WRITTEN INSTRUCTION:
Copy each of the records below word for word, leaving out the pictures.
═══ GIVEN ENTRIES
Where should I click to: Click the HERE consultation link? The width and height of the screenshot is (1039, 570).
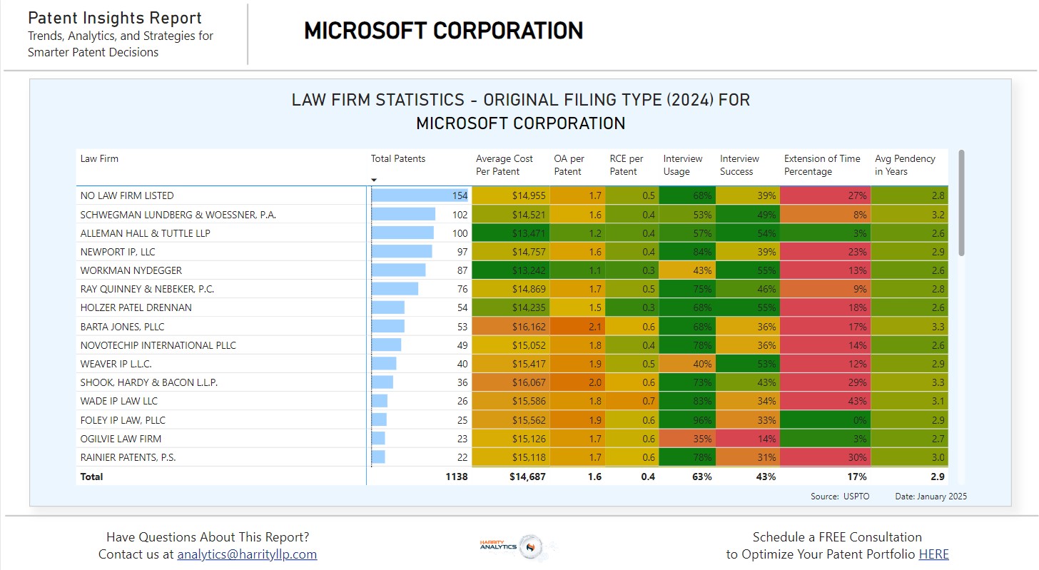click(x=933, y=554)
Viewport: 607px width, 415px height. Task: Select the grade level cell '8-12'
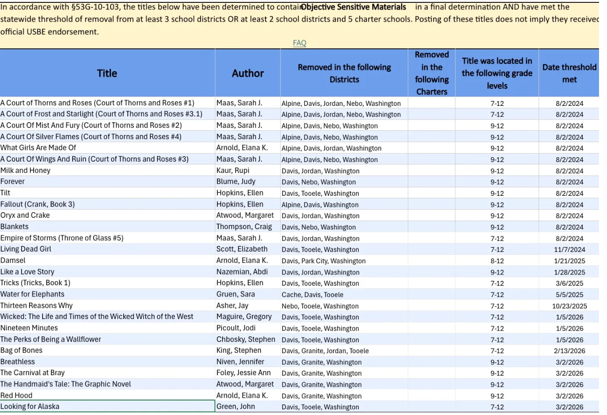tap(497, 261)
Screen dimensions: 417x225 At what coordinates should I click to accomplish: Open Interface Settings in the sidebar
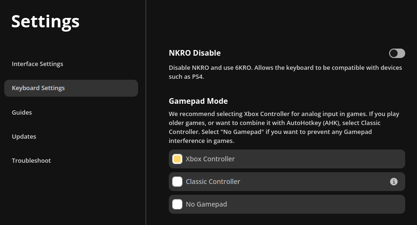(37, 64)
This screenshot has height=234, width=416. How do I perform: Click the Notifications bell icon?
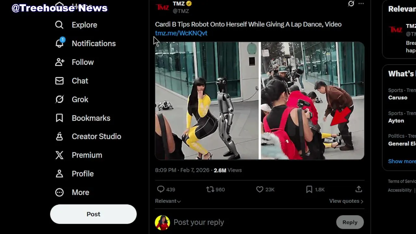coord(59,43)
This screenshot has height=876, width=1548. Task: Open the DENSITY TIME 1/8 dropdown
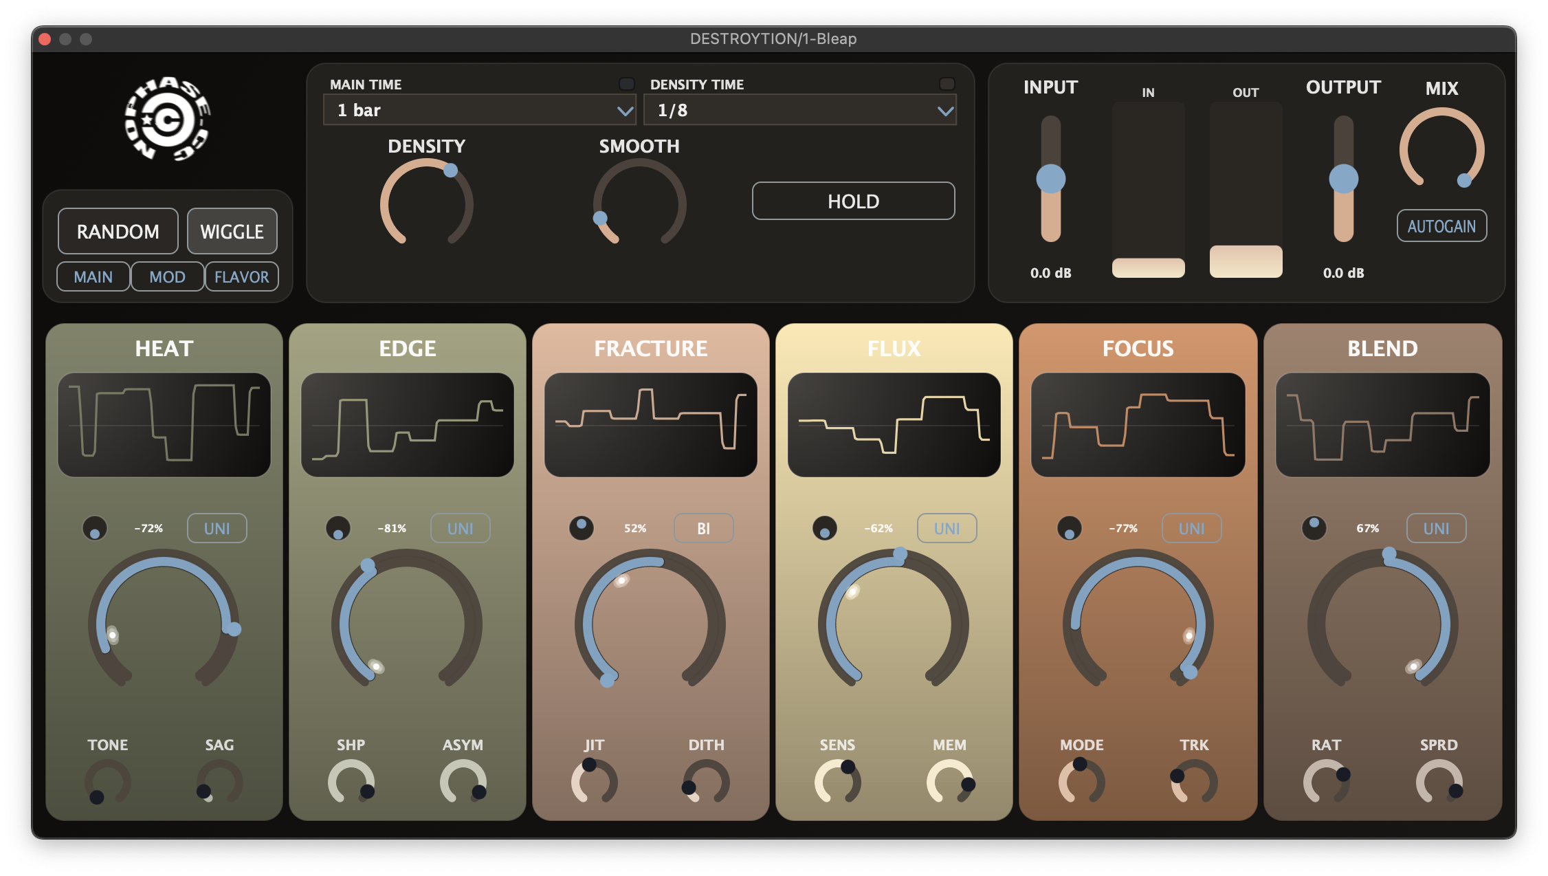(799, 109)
══════
RESULT BELOW:
Where should I click to: Click the HERE consultation link? The width and height of the screenshot is (1039, 570).
click(x=933, y=554)
Viewport: 607px width, 415px height. Task: Select the grade level cell '8-12'
tap(497, 261)
Screen dimensions: 417x225 At what coordinates should I click to accomplish: Open Interface Settings in the sidebar
(37, 64)
This screenshot has height=234, width=416. How do I perform: Click the Notifications bell icon?
coord(59,43)
This screenshot has height=876, width=1548. Task: Open the DENSITY TIME 1/8 dropdown
(799, 109)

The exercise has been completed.